> **Supplied material**
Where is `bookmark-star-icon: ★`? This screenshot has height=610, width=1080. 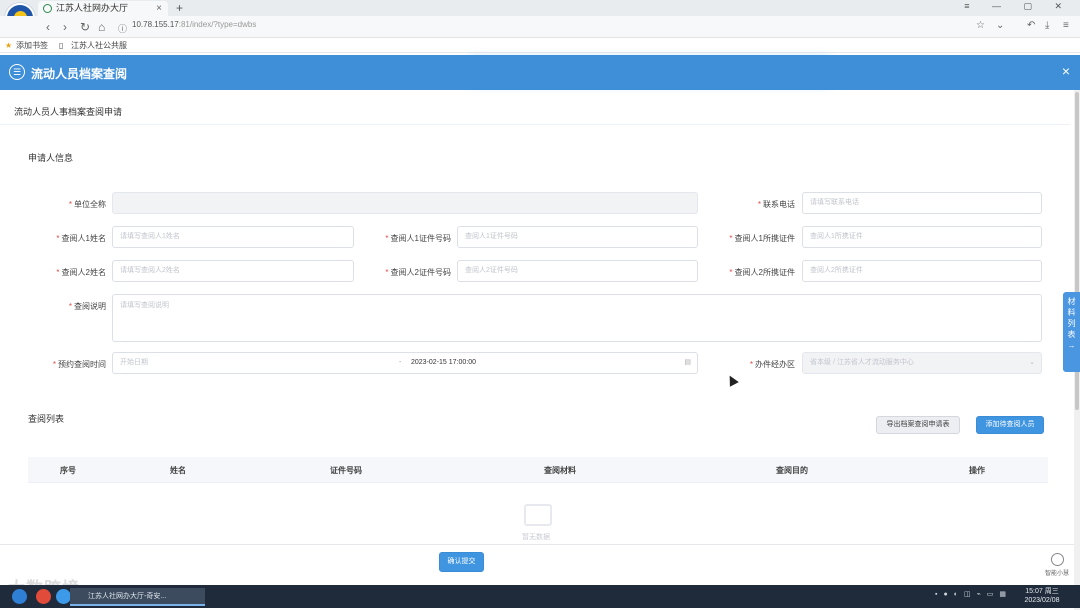 bookmark-star-icon: ★ is located at coordinates (9, 46).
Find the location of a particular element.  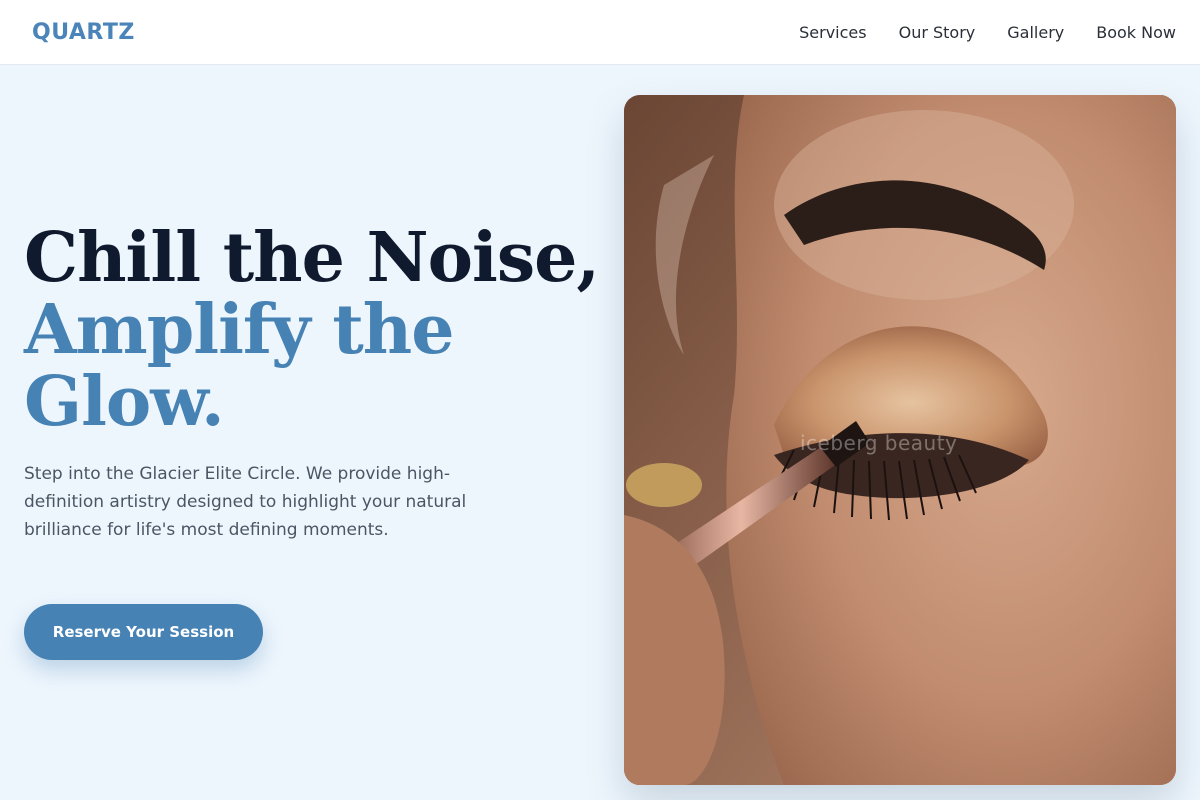

headline-line-3: Glow. is located at coordinates (124, 402).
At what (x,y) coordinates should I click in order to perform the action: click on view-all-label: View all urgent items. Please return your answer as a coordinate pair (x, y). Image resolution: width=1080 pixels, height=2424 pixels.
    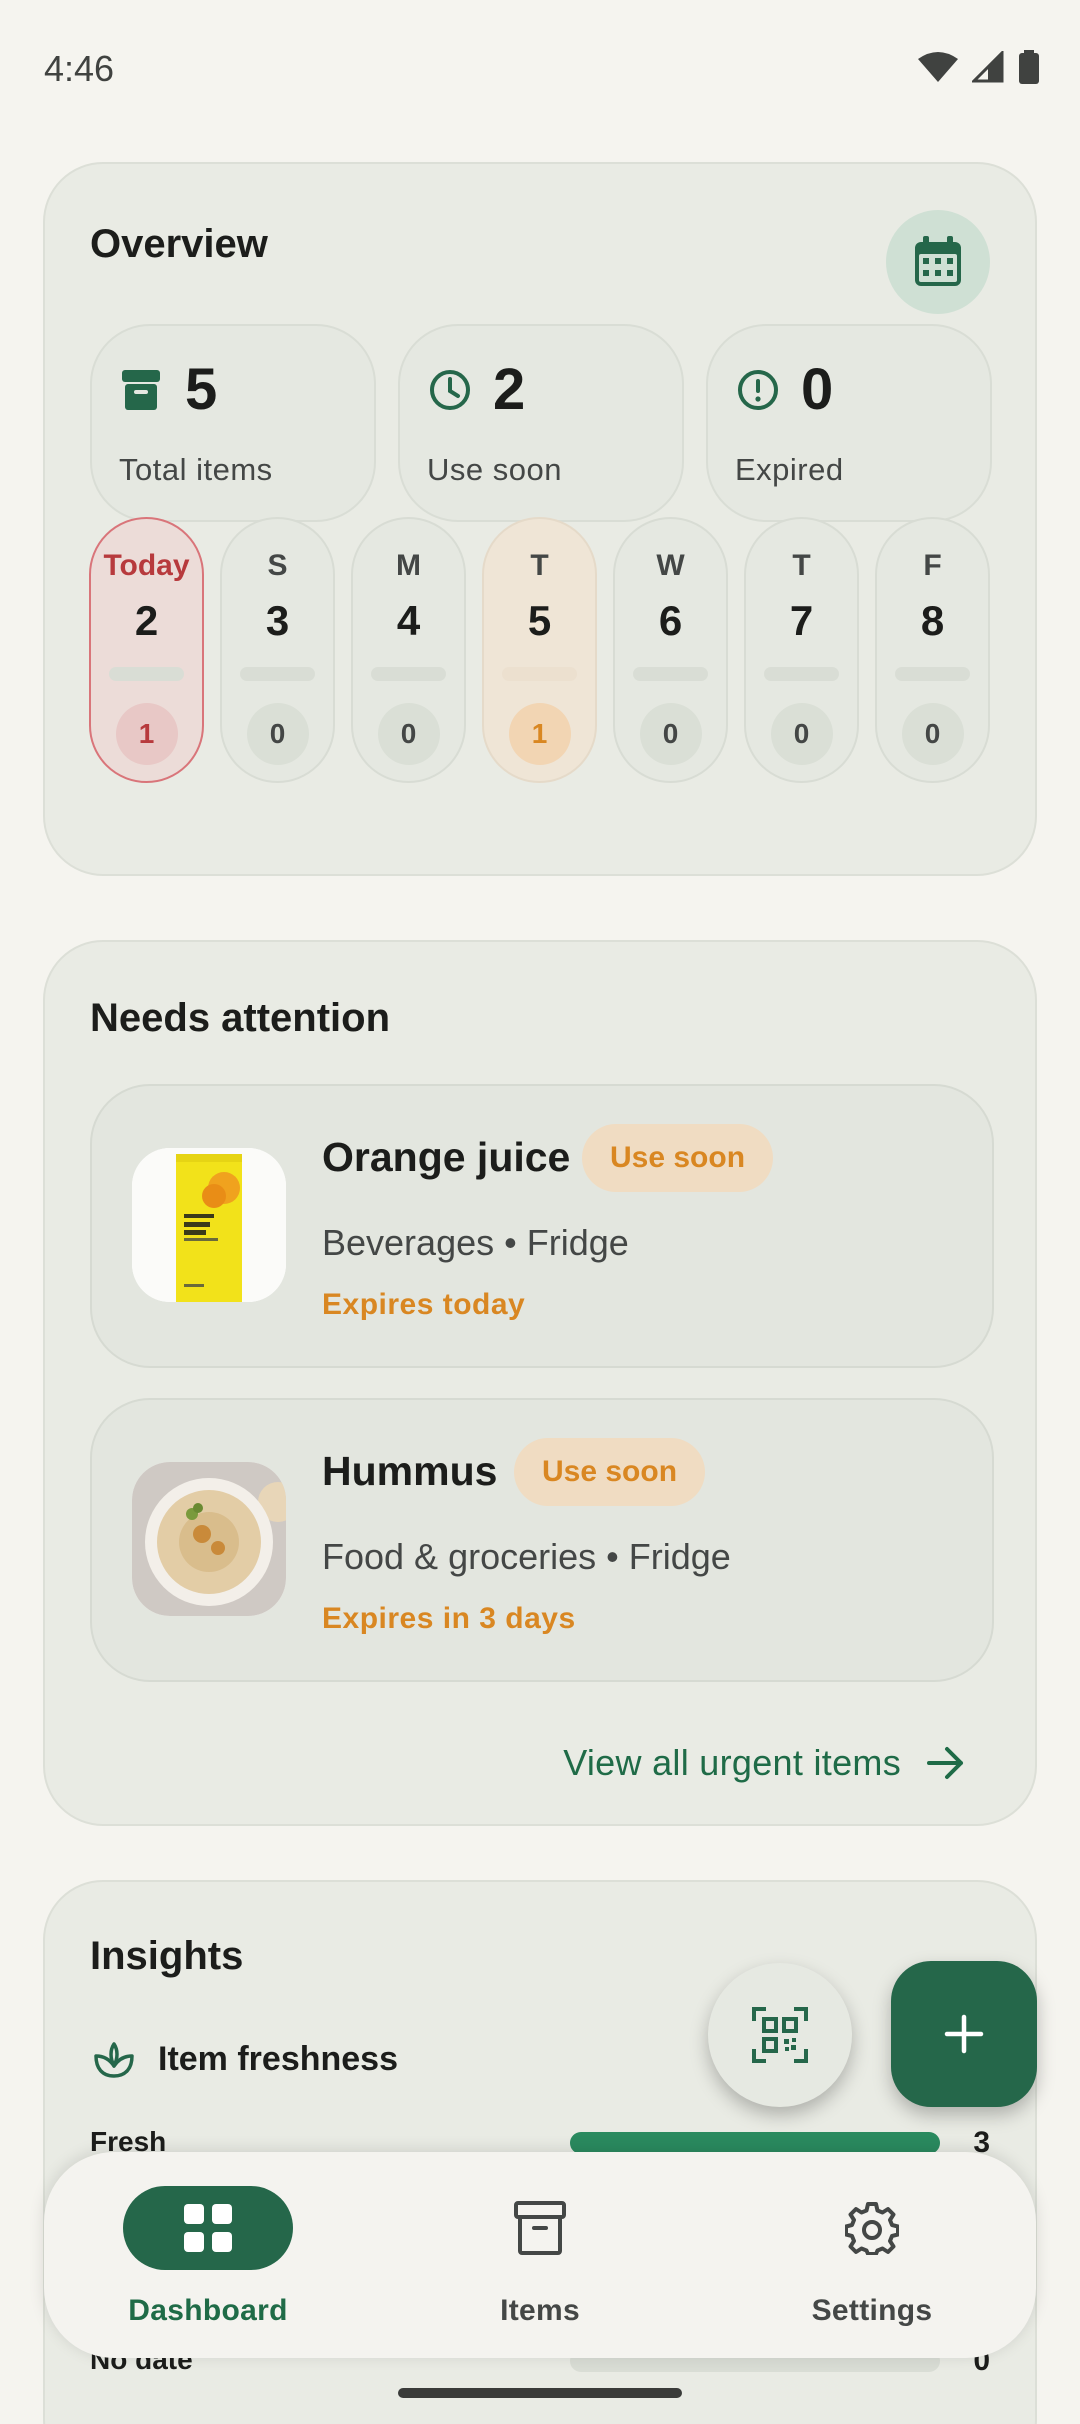
    Looking at the image, I should click on (732, 1762).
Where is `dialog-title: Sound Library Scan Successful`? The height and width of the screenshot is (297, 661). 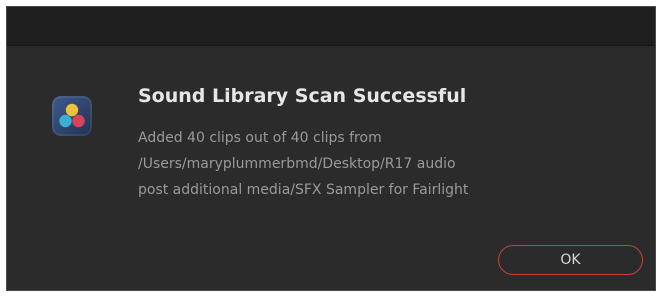 dialog-title: Sound Library Scan Successful is located at coordinates (302, 96).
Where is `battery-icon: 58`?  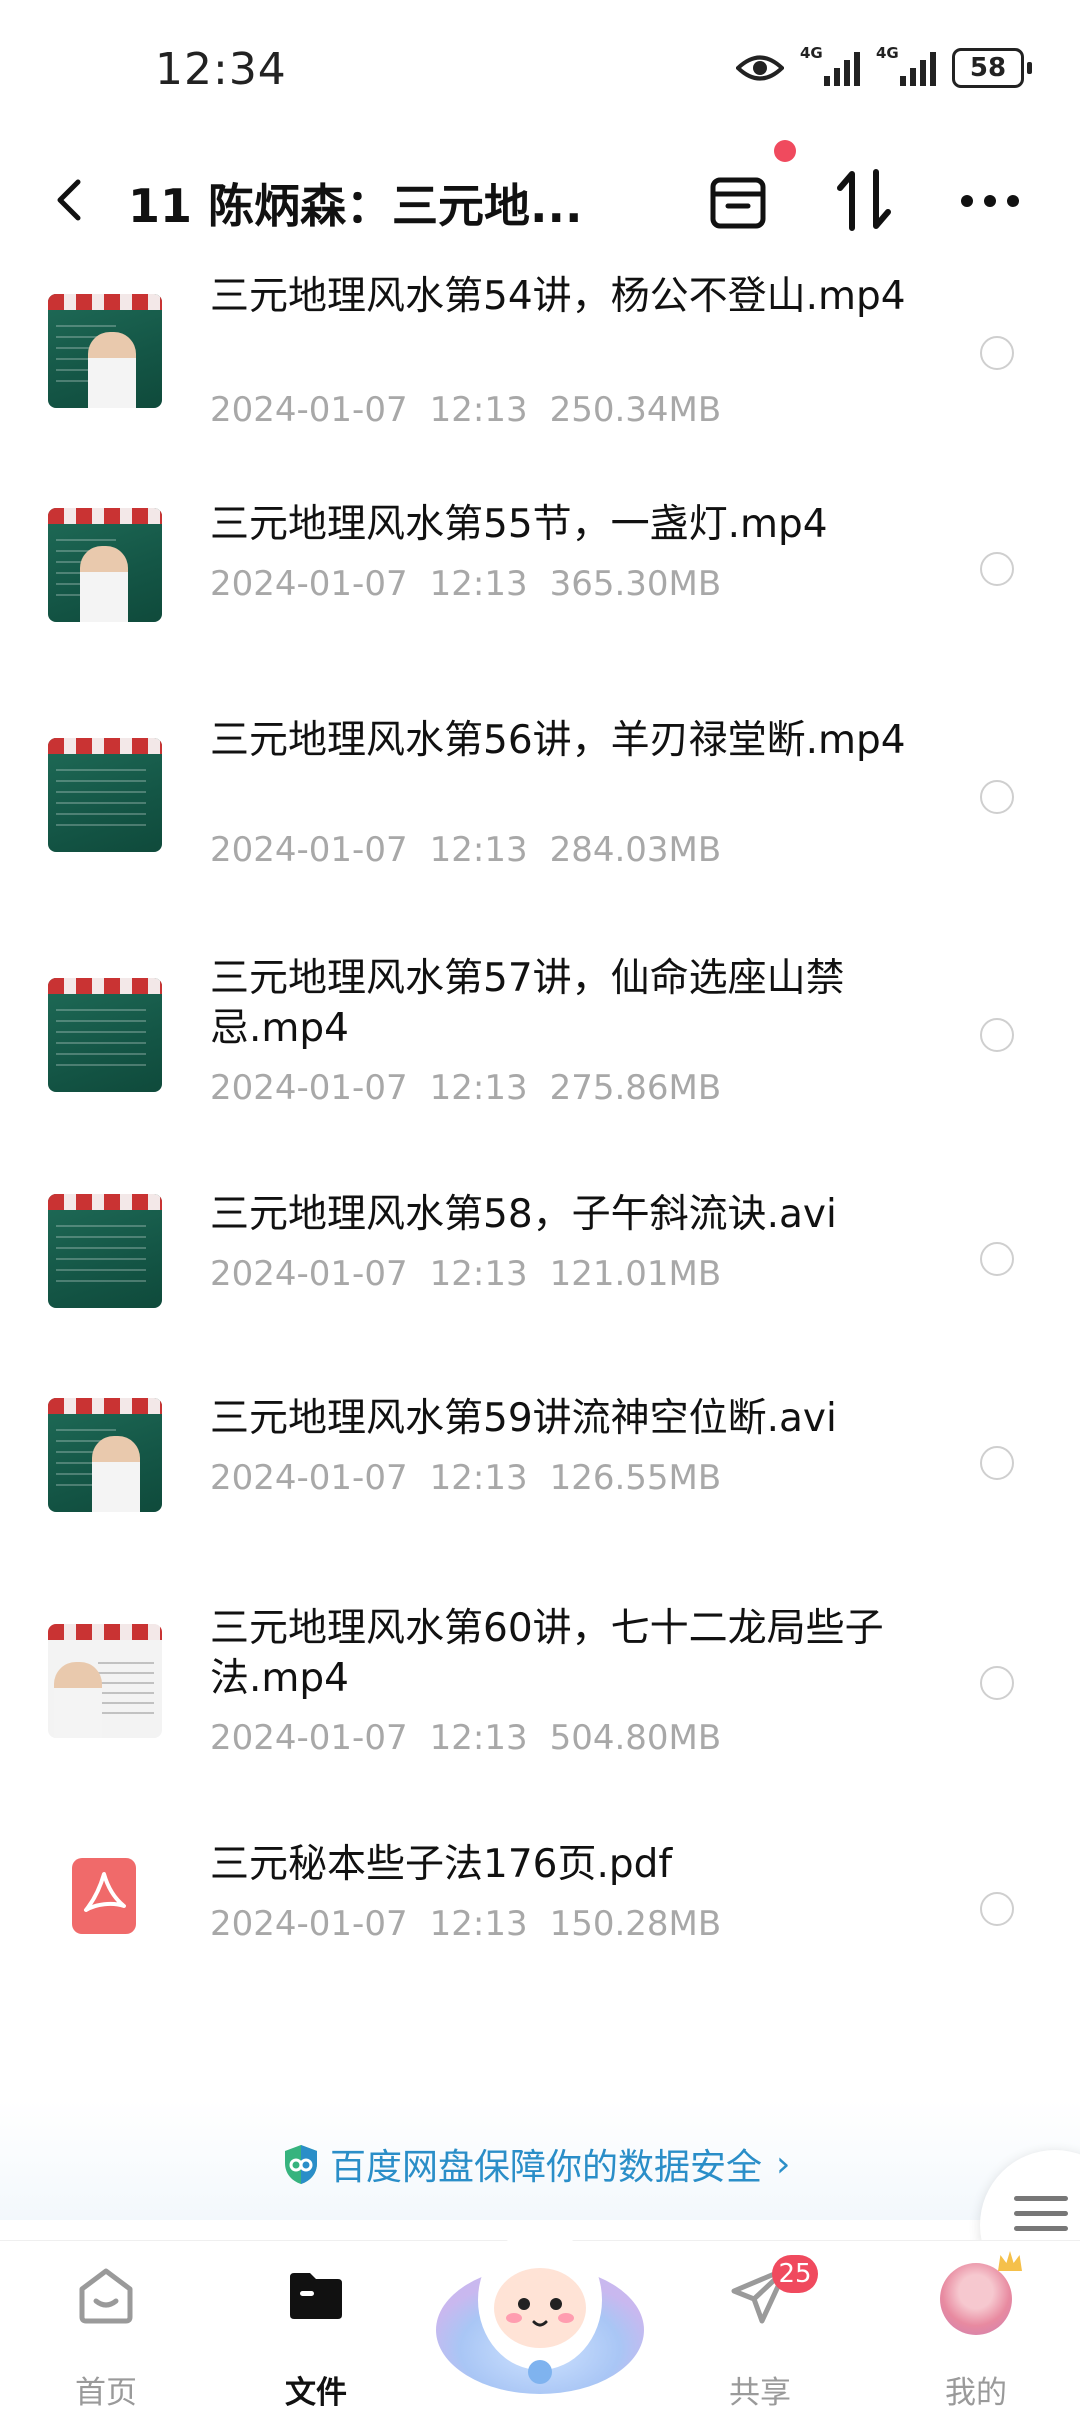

> **Brief**
Copy the entries from the line containing "Find the location of a particular element." up to and including the line containing "Looking at the", keeping each line as it appears. Omit the pictures.

> **Written answer**
Find the location of a particular element.  

headline-line-3: Glow. is located at coordinates (124, 402).
At what (x,y) coordinates should I click in order to perform the action: click on view-all-label: View all urgent items. Please return your answer as a coordinate pair (x, y). Image resolution: width=1080 pixels, height=2424 pixels.
    Looking at the image, I should click on (732, 1762).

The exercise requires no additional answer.